Set down, exactly and with nothing added, the lines running from the one that holds "Instruction: Open the 前台首页 link" to the final line of the records. Pictures stay out of the copy.

### RECORDS FOR THIS EXERCISE:
==============================
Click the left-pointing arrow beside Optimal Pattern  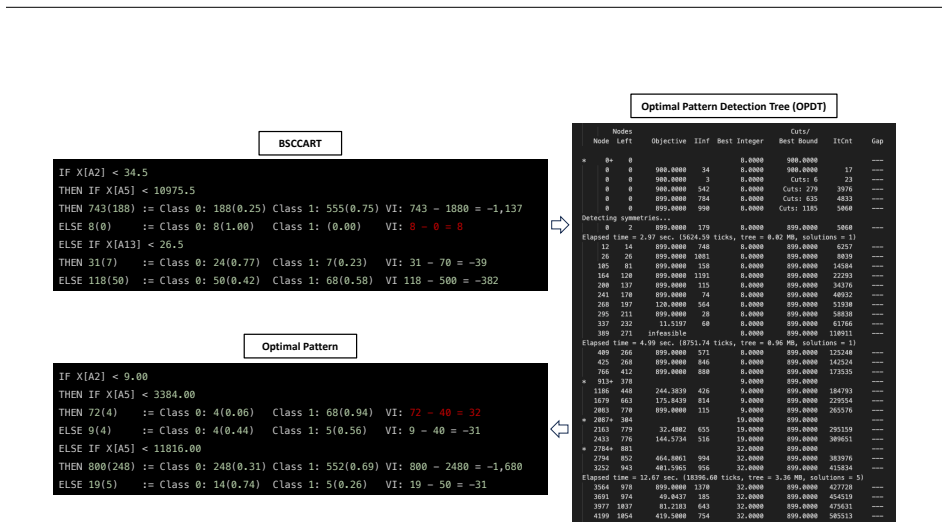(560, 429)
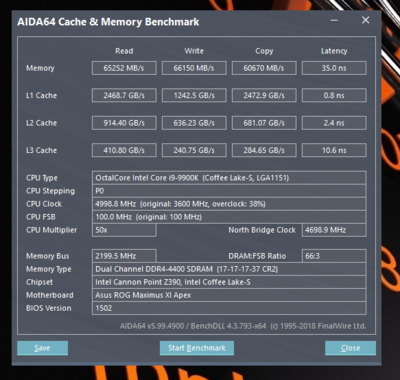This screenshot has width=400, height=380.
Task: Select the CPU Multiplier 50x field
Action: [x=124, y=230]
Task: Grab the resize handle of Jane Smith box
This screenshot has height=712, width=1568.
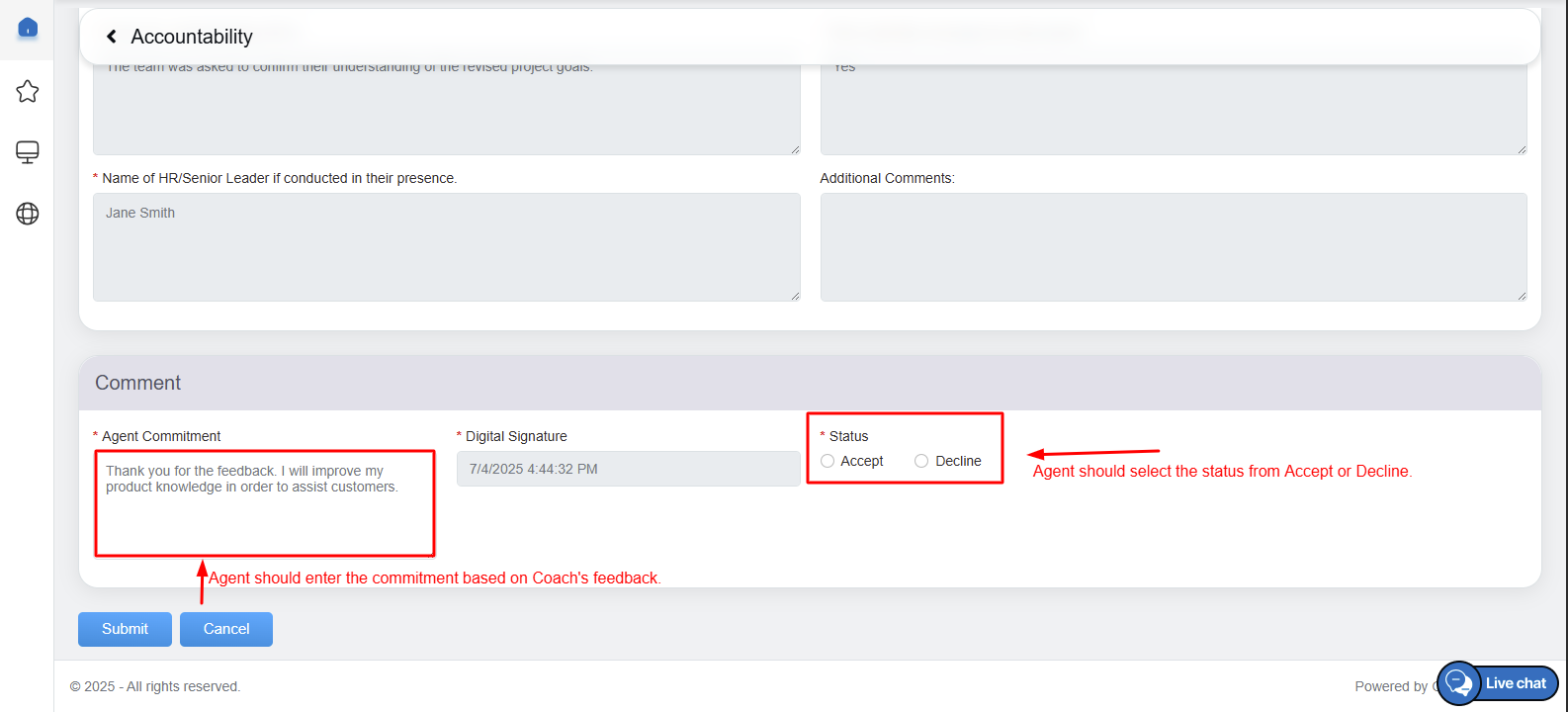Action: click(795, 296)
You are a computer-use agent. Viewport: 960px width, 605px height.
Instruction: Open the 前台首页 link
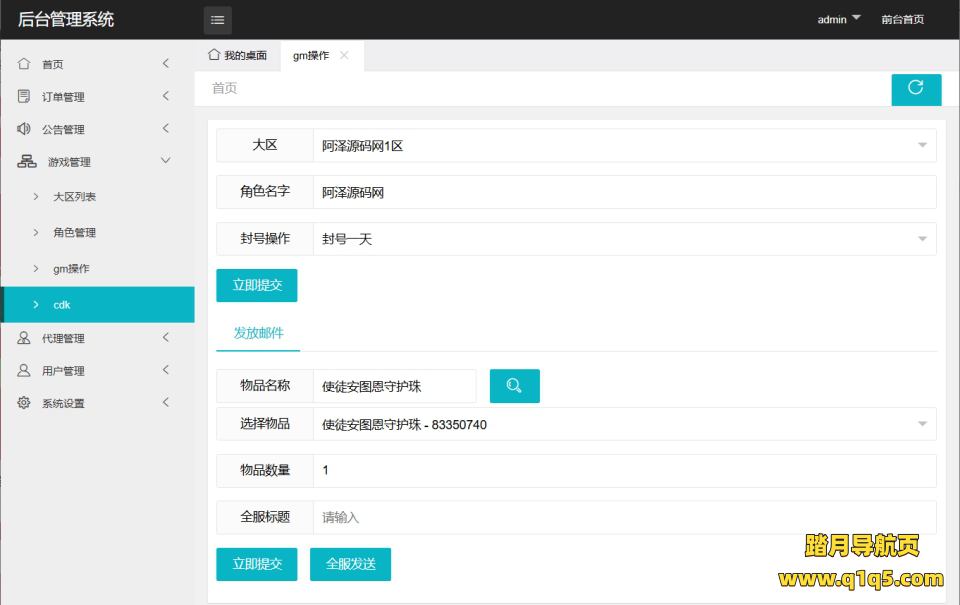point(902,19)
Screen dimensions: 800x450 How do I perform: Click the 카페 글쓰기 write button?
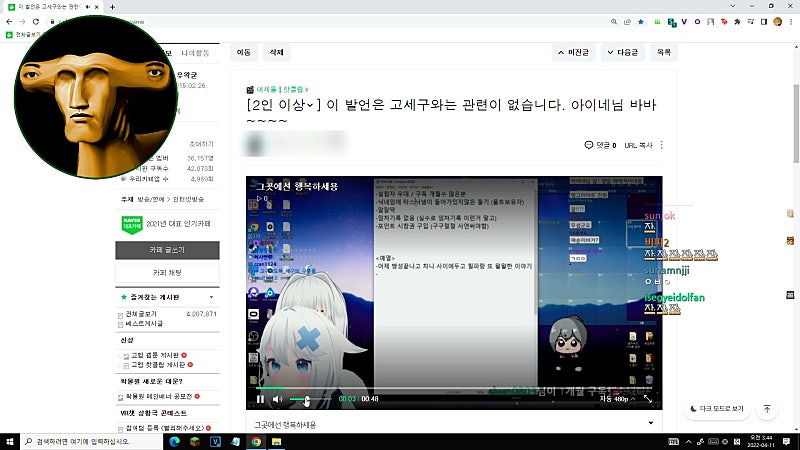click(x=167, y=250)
==============================
### COMPLETED EXERCISE:
Instruction: Open the 前台首页 link
point(902,19)
Screen dimensions: 800x450 How do I perform: Click the 카페 글쓰기 write button?
click(x=167, y=250)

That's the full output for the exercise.